DESCRIPTION OF THE TASK. Write what comes next in the mailing-list thread below about the vmx CTR IV patch, starting after its last line.

Re: [PATCH] crypto: vmx - CTR: always increment IV as quadword

2019-05-20 Thread Eric Biggers
On Mon, May 20, 2019 at 11:59:05AM +1000, Daniel Axtens wrote:
> Daniel Axtens  writes:
> 
> > The kernel self-tests picked up an issue with CTR mode:
> > alg: skcipher: p8_aes_ctr encryption test failed (wrong result) on test 
> > vector 3, cfg="uneven misaligned splits, may sleep"
> >
> > Test vector 3 has an IV of FFFD, so
> > after 3 increments it should wrap around to 0.
> >
> > In the aesp8-ppc code from OpenSSL, there are two paths that
> > increment IVs: the bulk (8 at a time) path, and the individual
> > path which is used when there are fewer than 8 AES blocks to
> > process.
> >
> > In the bulk path, the IV is incremented with vadduqm: "Vector
> > Add Unsigned Quadword Modulo", which does 128-bit addition.
> >
> > In the individual path, however, the IV is incremented with
> > vadduwm: "Vector Add Unsigned Word Modulo", which instead
> > does 4 32-bit additions. Thus the IV would instead become
> > , throwing off the result.
> >
> > Use vadduqm.
> >
> > This was probably a typo originally, what with q and w being
> > adjacent. It is a pretty narrow edge case: I am really
> > impressed by the quality of the kernel self-tests!
> >
> > Fixes: 5c380d623ed3 ("crypto: vmx - Add support for VMS instructions by 
> > ASM")
> > Cc: sta...@vger.kernel.org
> > Signed-off-by: Daniel Axtens 
> >
> > ---
> >
> > I'll pass this along internally to get it into OpenSSL as well.

Records for locating displayed items.
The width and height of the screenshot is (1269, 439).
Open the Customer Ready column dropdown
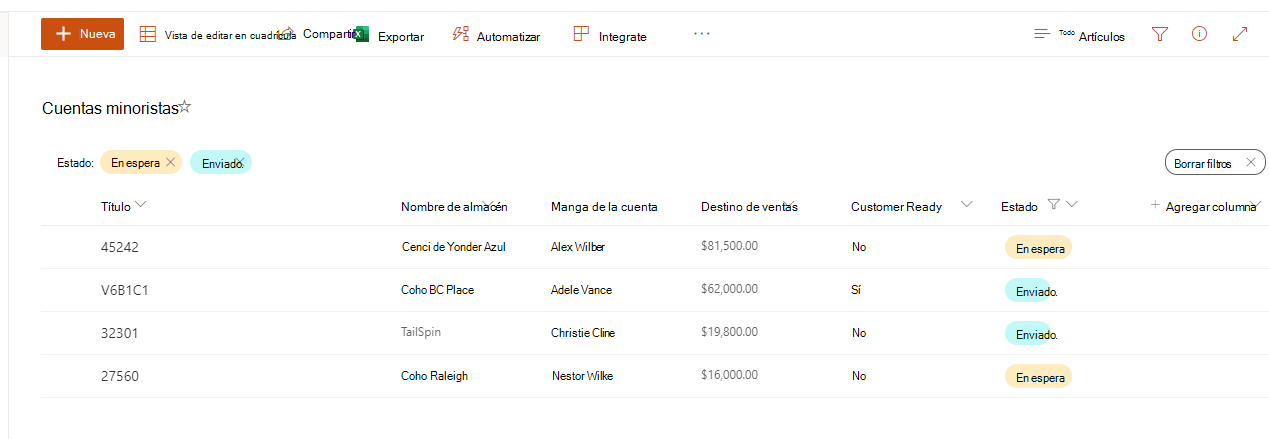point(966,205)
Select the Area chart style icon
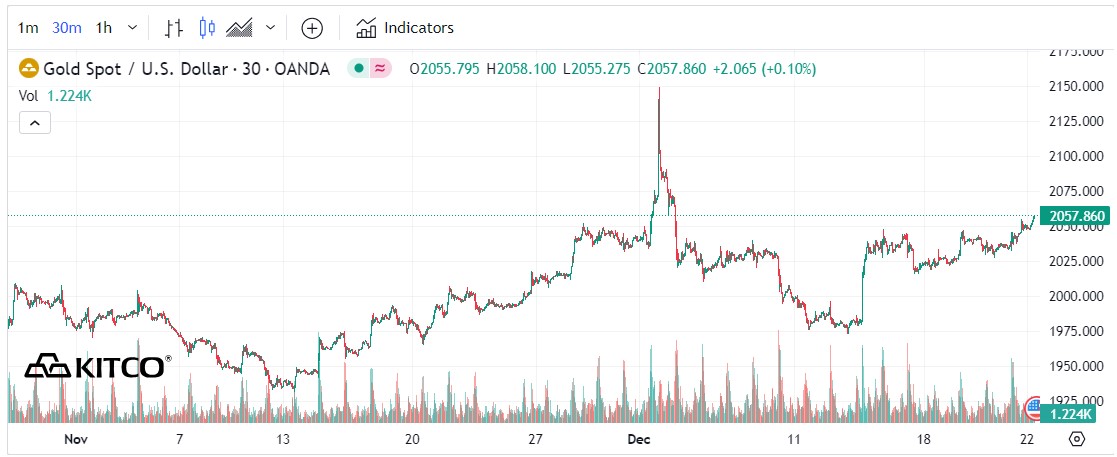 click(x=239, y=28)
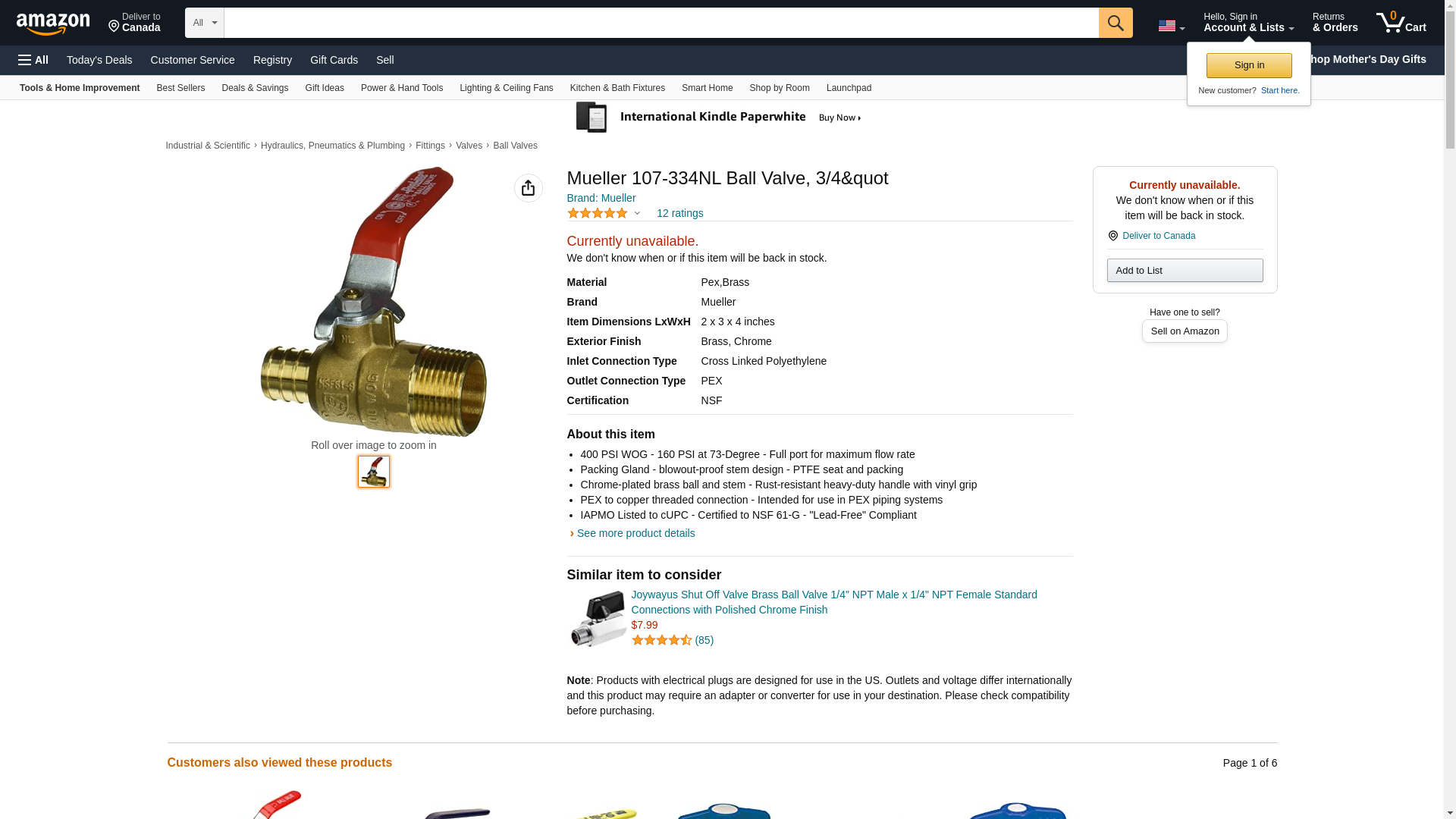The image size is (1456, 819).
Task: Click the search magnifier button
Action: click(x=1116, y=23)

ANSWER TO THE TASK.
> 
> I passed this along to OpenSSL and got pretty comprehensively schooled:
> https://github.com/openssl/openssl/pull/8942
> 
> It seems we tweak the openssl code to use a 128-bit counter, whereas
> the original code was in fact designed for a 32-bit counter. We must
> have changed the vaddu instruction in the bulk path but not in the
> individual path, as they're both vadduwm (4x32-bit) upstream.
> 
> I think this change is still correct with regards to the kernel,
> but I guess it's probably something where I should have done a more
> thorough read of the documentation before diving in to the code, and
> perhaps we should note it in the code somewhere too. Ah well.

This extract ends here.